My point about clinical significance lies in the idea that action often requires us to operate out side the bounds of strictly construed scientific principles. Something that is useful 60% of the time is often quite useful. BTW I am a psychologist by training though I have worked in more than one hospital.
Incidentally, all of science is correlational, we only manipulate the time sequence and then evaluate antecedent consequent relationships (correlations). For some scientists this is a tricky issue and requires some serious thought.
On a slightly different tact, the scientist bases his thoughts on the data where possible and currently you do not have better data so try working with what you do have and think like a scientist within the contexts of the given limitations.
It's pointless to sidetrack this thread with too much science theory....but I can't let the idea arise that the experimental sciences don't have VERY GOOD methods of investigating causality.
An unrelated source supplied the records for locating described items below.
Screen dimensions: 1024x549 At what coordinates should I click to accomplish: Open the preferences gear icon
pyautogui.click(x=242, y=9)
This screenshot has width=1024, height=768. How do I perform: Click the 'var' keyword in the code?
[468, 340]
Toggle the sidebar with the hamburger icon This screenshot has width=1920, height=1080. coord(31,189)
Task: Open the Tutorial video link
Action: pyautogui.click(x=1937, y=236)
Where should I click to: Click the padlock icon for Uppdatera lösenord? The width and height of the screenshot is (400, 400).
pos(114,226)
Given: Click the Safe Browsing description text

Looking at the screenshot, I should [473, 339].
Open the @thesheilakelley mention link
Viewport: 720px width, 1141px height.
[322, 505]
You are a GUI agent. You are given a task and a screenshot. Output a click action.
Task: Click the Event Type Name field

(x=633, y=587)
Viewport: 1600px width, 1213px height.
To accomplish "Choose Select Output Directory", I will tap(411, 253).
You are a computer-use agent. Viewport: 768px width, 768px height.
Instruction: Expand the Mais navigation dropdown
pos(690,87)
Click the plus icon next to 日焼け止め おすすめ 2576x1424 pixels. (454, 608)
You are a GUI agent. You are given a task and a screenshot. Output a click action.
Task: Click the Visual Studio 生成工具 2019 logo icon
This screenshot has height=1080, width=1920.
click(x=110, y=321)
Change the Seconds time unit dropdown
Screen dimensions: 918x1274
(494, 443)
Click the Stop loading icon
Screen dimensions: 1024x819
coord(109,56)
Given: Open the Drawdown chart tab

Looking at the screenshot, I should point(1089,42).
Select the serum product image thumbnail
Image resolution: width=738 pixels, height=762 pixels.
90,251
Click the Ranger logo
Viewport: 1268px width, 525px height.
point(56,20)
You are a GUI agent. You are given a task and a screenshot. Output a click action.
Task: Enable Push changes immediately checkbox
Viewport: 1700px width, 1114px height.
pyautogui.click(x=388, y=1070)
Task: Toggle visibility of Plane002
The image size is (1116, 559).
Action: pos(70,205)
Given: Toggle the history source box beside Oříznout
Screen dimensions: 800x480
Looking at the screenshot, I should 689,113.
In the biological sciences especially, the concept of "necessary and sufficient" is the usual recipe for determining cause. If it can be shown that inoculating the subject with anthrax bacteria is NECESSARY for the symptoms of anthrax to appear (i.e., they NEVER appear otherwise), and if it can be shown that ONLY inoculating the subject is SUFFICIENT for anthrax to manifest, then, by settled convention, one has "proved" that anthrax bacteria alone specifically causes the disease (there are other, minor, incidental controls necessary). Experimental science specializes in investigating causality--at least in an immediate sense; and does it quite well.
Regarding data and "pause:" There is none. If you know differently, please link to it.
I begin by thinking the person believes what they say and that they have found it to be true. Then I look for what support I can find for their position. When support and my own experience find the idea lacking I move on.
Currently, the pause has much to recommend it and, in my opinion, it requires much study to learn its intricacies. Throwing stones at it is not useful. Now if you have something of substance, other than rhetoric, I am pleased to listen.
Here I also have to disagree from a scientific perspective. Earlier you mentioned Karl Popper. Surely you must know that the central concept he put forth in the philosophy of science is the concept of "falsifiability."
That means that, ideally, the test of a hypothesis is to FALSIFY it, not to look for ways to support it. An hypothesis is supported when good attempts to falsify it FAIL. That means that what hypotheses need is for stones to be thrown at them. I hope I don't make you too upset if I say that the above has long been known as a serious failing of clinical psychology
So, what I have to say that is substantial is: ABSENT any REASON for a pause based on fundamental principles of cognition or performance, it's up to the one offering the hypothesis ("a pause is necessary to a good stroke") to come up with evidence that the hypothesis has been successfully tested. I see no such evidence--no such "substance."
....but I will say that if some people have found it useful, they should continue. My
original post in this thread began as: "I have to argue that this is one that should be individualized by the player."
It seems I'm being taken to task for that. I'm not sure why. Pro players vary from "pauses that aren't really pauses" to "distinctive and obviously deliberate pauses." I don't see anything wrong with seeing the same variability in non-pro players.